Update On “The Worst Aunt Ever” Debate

Auntie Maim and Nephew Maimer...

Auntie Maim and Nephew Maimer…

Remember the Ethics Alarms post about the favorite aunt who sued her 12-year old nephew for damages based on her injury when he jumped into her arms at his birthday party when he was 8? Remember the indignant plaintiffs lawyer who couldn’t get his mind around the fact that normal people don’t (ande shouldn’t) always see right and wrong like lawyers do, or that “it’s done all the time” (that is, The Golden Rationalization, #1 on the Rationalizations list, “Everybody does it”) and “there are worse lawsuits” ( or the worst of all rationalizations, #22, “Comparative Virtue” or “Its not the worst thing”) are not sufficient ethical defenses of a woman who voluntarily traumatizes a child who trusts her and who just lost his mother?

The Weekly Standard looks at the episode from some different angles, and writer Charlotte Allen does an excellent job providing a balanced analysis of the case (which I am now using in my ethics seminars to explain to lawyers how legal ethics alone is often not enough to make lawyers ethical). I am awash with regret that I didn’t think of the gag  “Auntie Maim” in the original post, which admittedly went a bit overboard in its condemnation as it was. Mostly, however, I am gratified that I was quoted in the piece after a well-handled interview with Charlotte, and indeed that she used my perspective to sum up the significance of the episode.

You can read it all here.

6 thoughts on “Update On “The Worst Aunt Ever” Debate

  1. Fascinating.

    I’ve been noticing something like this for some time in my own business, but didn’t have the knowledge to articulate it. This from the article really caught my eye: I’d love to hear if you’ve got more to say about it, Jack:
    ————
    “People had high hopes that tort law could be a kind of insurance system, so they stretched the concept of liability insurance into a bigger piece of the social system. The idea was that the costs of people’s injuries could be spread painlessly through the system.

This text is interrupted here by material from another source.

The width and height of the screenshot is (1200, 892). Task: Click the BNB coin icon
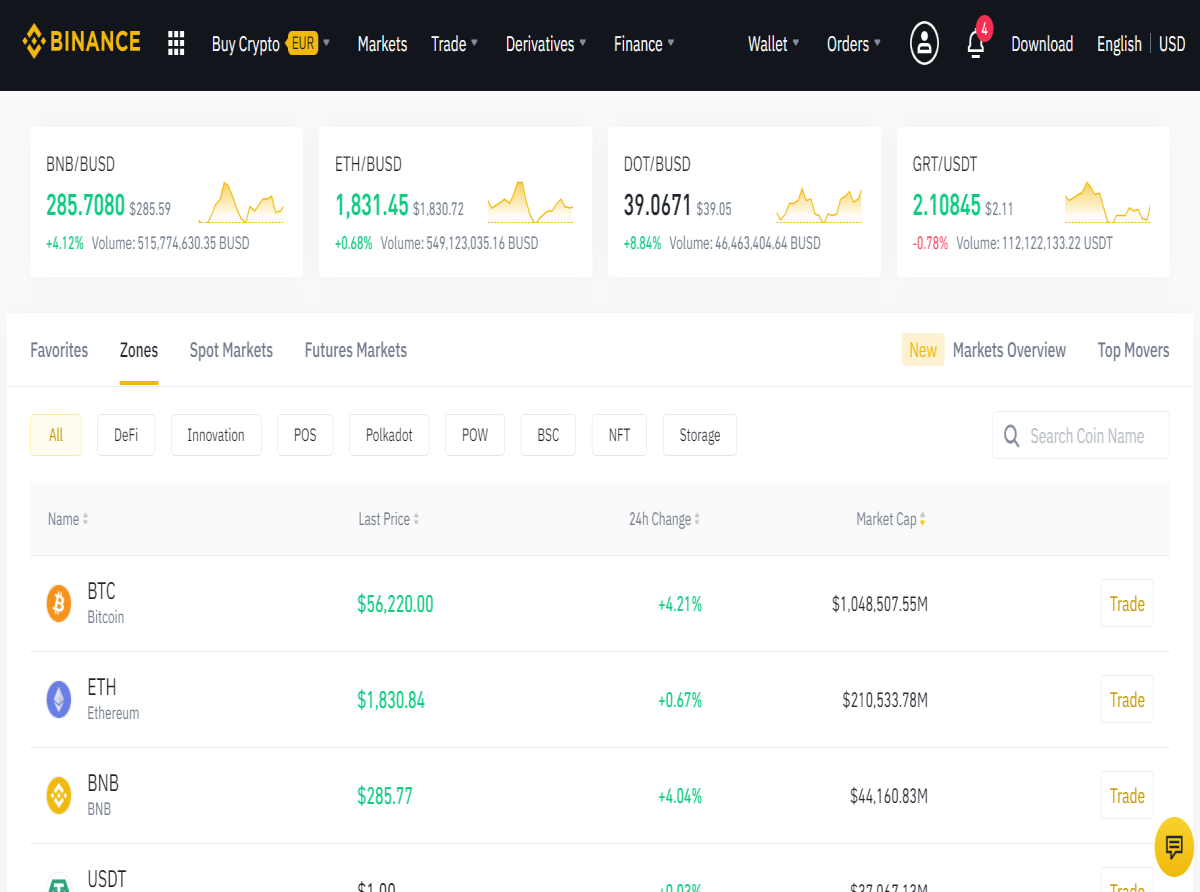59,795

Whole generations of students in law schools learned that in the absence of European-style social insurance, one way to be progressive like Europe was to use liability insurance as a form of social insurance.”

    Of course this transformation entailed a blurring of the traditional notions of duty of care, fault, negligence, and individual responsibility.”
    ——
    To my mind, this is all reminiscent of the transformation of the mortgage industry from something we see every winter in It’s a Wonderful Life, over just the course of a few years in the 90s, to the lovely world that led us to the recession – a complete dispersal of accountability, replacement of obligation by markets, and a vacuum where personal ethics used to reside.

  2. She nailed it, and it was a concept I couldn’t articulate the first time around: Tort laws aren’t insurance policies, Tort laws are used when someone has done something they either know to be wrong, or should have known to be wrong. In what universe do we expect children to think before they hug? Do we really want to pathologize hugs from eight year olds? And the trial lawyers who were piling on that just didn’t see it… The profession lost something somewhere.

  3. Yeah, you got to give the final opinion and payoff for the long format! The ‘who pays?’ question is tying us all into a Gordian knot, and that is causing nasty side effects that we need to face as a country. The overheads of all this for medicine and law is killin’ us

  4. And now that the kid has been shown not to be negligent, and the homeowners insurance thereby irrelevant, the aunt can now proceed with the claim against her own personal injury policy – a claim that had been denied as she hadn’t taken all steps possible to recover from a 3rd party.

    We used to see this kind of thing all the time in auto insurance.

    If she doesn’t have a personal injury policy, and an insurer holding a financial gun to her head, then she’s just being a… not very nice person.